Integrated Imaging and Communication with Reconfigurable Intelligent Surfaces
Hao Luo, Ahmed Alkhateeb
TL;DR
The paper tackles reducing RIS beam training overhead in RIS-aided integrated imaging and communication by exploiting RIS-based scene depth estimation. It introduces a depth-map–driven pipeline that detects the user via background subtraction and DBSCAN, then designs the RIS communication vector either directly from estimated angles or by selecting beams from a codebook, thereby lowering overhead. Through ray-traced simulations at 60 GHz, the approach achieves beamforming gains close to exhaustive search while reducing training iterations by roughly three orders of magnitude, illustrating the viability of imaging-aided RIS for ISAC. The work demonstrates a practical integration of FMCW sensing with RIS-based communication, leveraging depth maps to enable efficient, high-resolution, and low-overhead beam management.
Abstract
Reconfigurable intelligent surfaces, with their large number of antennas, offer an interesting opportunity for high spatial-resolution imaging.

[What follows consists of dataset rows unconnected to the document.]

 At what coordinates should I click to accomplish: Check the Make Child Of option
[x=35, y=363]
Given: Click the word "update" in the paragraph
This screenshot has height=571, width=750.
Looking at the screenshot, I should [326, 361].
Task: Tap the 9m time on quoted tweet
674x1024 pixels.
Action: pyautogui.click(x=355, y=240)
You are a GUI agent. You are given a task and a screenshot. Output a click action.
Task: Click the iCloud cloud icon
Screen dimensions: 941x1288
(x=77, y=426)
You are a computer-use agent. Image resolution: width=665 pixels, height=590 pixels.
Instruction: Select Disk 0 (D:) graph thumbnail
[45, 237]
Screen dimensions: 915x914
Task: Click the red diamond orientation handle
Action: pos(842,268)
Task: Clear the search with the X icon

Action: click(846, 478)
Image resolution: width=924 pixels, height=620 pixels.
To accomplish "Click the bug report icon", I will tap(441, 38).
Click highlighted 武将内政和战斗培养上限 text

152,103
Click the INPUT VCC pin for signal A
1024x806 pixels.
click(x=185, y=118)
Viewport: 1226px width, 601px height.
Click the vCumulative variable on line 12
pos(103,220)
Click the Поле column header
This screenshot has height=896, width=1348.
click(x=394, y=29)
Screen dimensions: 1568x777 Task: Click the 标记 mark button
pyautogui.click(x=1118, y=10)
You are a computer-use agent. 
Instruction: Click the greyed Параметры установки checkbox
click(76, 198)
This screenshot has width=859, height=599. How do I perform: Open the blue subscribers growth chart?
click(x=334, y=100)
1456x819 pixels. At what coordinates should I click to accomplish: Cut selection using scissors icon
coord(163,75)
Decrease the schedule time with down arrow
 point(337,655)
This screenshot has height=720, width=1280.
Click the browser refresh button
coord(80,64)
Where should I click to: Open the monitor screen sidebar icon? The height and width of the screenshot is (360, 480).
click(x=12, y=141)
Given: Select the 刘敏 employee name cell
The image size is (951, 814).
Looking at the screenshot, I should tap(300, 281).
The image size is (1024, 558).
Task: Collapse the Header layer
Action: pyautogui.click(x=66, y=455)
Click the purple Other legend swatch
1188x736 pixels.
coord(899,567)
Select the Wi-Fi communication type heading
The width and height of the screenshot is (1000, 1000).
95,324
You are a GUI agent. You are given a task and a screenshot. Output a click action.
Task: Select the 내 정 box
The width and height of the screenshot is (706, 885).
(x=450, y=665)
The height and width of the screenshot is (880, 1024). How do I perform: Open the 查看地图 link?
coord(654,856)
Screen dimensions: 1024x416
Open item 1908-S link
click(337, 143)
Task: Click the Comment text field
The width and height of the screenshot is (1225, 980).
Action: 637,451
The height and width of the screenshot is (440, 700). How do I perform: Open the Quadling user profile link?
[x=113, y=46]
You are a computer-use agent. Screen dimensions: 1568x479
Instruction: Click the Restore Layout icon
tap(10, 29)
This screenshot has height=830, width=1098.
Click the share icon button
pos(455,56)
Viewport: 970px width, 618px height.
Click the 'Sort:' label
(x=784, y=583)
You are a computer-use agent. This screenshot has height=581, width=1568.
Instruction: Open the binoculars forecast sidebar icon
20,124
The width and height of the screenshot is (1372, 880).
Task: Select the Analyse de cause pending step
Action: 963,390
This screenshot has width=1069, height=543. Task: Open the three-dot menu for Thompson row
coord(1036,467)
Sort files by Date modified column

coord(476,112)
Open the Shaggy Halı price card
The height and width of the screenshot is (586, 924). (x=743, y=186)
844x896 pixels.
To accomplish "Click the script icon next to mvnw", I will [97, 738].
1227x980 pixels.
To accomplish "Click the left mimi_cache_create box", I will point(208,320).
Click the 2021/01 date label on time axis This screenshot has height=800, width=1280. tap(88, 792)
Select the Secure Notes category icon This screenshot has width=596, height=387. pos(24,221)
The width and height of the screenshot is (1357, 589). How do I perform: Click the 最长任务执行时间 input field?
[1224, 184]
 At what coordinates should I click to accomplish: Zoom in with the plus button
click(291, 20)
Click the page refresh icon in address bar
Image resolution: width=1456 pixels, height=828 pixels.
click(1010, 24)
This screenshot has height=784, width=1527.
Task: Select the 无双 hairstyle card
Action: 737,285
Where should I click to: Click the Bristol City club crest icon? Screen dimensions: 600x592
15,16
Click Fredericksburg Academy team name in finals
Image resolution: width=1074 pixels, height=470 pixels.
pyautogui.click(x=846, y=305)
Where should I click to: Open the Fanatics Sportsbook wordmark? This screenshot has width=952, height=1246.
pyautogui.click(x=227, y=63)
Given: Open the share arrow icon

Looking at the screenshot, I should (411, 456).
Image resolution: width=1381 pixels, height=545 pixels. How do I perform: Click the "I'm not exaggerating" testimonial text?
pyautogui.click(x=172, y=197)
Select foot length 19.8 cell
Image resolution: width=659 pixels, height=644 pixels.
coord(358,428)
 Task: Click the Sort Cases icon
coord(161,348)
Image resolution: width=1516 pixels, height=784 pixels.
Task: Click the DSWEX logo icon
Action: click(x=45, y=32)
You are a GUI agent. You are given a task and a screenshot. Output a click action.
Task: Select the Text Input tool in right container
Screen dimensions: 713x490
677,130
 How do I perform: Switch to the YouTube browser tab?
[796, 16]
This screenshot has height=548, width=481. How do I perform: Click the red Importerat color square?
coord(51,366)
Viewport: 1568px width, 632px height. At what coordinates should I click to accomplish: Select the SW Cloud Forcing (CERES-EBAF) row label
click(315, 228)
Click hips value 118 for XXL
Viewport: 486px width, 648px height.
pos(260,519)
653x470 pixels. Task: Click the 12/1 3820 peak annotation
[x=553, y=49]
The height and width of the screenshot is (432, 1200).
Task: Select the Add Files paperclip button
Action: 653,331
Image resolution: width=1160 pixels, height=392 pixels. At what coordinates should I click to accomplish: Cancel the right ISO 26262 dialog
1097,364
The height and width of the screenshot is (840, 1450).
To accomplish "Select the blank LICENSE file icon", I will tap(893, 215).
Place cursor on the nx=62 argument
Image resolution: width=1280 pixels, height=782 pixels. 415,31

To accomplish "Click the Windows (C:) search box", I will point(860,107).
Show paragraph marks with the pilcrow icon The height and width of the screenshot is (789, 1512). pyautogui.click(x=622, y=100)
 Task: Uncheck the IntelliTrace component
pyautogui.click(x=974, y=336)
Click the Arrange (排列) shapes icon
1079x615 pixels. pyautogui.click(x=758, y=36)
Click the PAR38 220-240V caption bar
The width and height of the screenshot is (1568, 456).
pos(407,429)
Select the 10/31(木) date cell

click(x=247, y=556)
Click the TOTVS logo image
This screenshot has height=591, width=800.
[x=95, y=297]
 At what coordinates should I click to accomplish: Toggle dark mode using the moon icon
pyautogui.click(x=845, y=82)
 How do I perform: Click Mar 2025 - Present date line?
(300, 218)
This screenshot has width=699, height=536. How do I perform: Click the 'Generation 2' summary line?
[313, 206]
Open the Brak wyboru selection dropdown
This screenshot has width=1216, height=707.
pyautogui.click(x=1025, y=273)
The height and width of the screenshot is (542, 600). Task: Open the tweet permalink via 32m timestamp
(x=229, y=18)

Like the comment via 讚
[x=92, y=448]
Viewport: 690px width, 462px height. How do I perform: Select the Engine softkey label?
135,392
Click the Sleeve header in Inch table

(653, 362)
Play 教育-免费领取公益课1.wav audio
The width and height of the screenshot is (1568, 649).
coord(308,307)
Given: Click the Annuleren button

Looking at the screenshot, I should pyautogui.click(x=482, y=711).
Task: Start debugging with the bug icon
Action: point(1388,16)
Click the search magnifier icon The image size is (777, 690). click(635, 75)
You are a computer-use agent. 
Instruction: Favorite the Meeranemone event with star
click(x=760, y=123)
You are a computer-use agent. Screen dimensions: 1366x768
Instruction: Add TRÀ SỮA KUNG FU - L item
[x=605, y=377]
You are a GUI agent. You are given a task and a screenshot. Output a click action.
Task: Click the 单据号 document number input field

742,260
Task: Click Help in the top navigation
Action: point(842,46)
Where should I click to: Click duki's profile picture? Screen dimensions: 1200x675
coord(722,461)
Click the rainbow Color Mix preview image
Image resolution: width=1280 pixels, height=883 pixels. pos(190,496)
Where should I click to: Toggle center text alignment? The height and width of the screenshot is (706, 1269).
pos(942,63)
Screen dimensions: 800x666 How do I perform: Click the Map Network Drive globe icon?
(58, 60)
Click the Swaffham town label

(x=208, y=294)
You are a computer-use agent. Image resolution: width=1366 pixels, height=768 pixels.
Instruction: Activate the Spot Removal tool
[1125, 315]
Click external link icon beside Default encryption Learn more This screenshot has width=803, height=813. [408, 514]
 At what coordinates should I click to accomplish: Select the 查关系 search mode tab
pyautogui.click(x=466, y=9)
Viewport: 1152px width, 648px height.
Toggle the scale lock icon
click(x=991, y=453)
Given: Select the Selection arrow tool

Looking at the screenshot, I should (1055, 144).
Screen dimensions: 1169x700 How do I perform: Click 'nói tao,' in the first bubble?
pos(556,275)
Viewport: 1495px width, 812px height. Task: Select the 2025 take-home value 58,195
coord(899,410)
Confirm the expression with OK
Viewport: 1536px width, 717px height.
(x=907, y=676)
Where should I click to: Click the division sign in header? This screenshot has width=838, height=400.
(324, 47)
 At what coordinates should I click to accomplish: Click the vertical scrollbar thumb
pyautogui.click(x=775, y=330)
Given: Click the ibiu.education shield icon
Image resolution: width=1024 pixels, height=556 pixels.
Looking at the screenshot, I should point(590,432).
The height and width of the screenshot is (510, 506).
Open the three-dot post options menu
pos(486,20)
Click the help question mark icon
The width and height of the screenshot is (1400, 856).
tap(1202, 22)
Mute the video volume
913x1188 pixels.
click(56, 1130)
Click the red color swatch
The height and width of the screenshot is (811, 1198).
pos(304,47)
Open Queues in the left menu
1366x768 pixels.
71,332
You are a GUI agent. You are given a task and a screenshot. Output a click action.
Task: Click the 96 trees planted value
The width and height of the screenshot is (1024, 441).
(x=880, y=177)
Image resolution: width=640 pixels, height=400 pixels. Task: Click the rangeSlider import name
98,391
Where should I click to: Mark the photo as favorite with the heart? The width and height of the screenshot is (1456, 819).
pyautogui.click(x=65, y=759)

In this paper, we propose a novel RIS-aided integrated imaging and communication system that can reduce the RIS beam training overhead for communication by leveraging the imaging of the surrounding environment. In particular, using the RIS as a wireless imaging device, our system constructs the scene depth map of the environment, including the mobile user. Then, we develop a user detection algorithm that subtracts the background and extracts the mobile user attributes from the depth map. These attributes are then utilized to design the RIS interaction vector and the beam selection strategy with low overhead. Simulation results show that the proposed approach can achieve comparable beamforming gain to the optimal/exhaustive beam selection solution while requiring 1000 times less beam training overhead.